Provided material
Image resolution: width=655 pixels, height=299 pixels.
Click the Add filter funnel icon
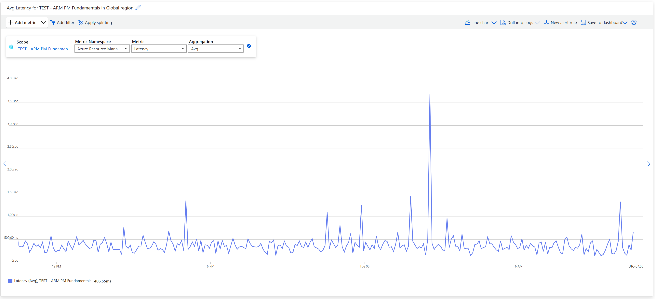(53, 23)
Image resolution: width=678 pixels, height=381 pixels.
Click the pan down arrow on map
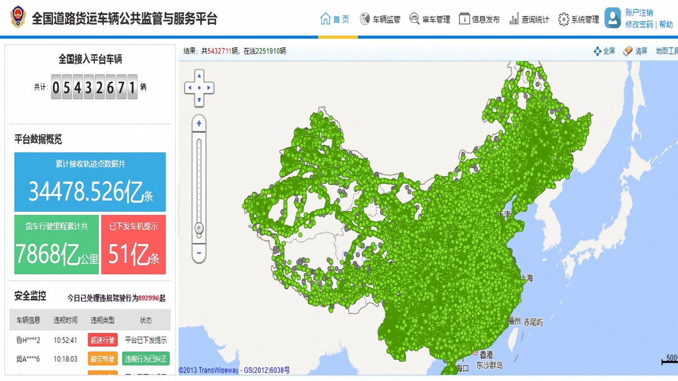pyautogui.click(x=199, y=100)
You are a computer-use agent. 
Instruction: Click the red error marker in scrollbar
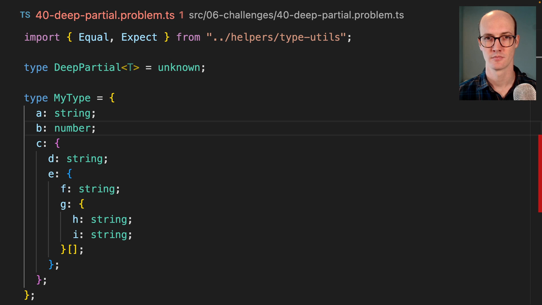tap(540, 173)
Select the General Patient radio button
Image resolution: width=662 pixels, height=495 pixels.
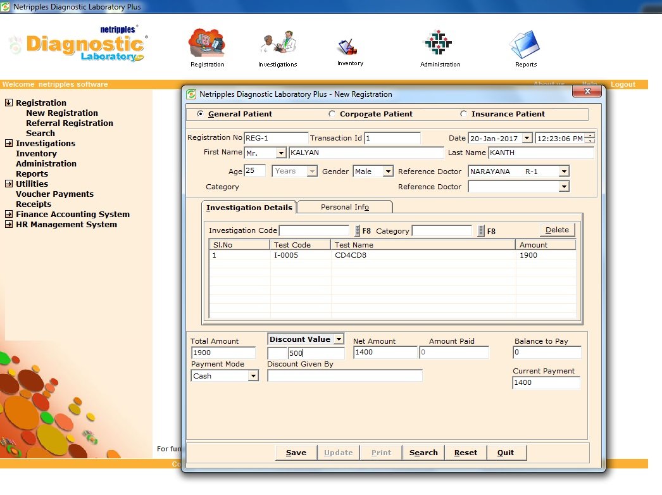pyautogui.click(x=201, y=114)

What you should do
Format the lines of all the records above as a numbered list, skipping blank lines and leaving out the pictures.

Exercise solution
1. Image resolution: width=655 pixels, height=299 pixels.
2. Click the Add filter funnel icon
3. (53, 23)
4. Image resolution: width=678 pixels, height=381 pixels.
5. Click the pan down arrow on map
6. pyautogui.click(x=199, y=100)
7. You are a computer-use agent. 
8. Instruction: Click the red error marker in scrollbar
9. tap(540, 173)
10. Select the General Patient radio button
11. Image resolution: width=662 pixels, height=495 pixels.
12. pyautogui.click(x=201, y=114)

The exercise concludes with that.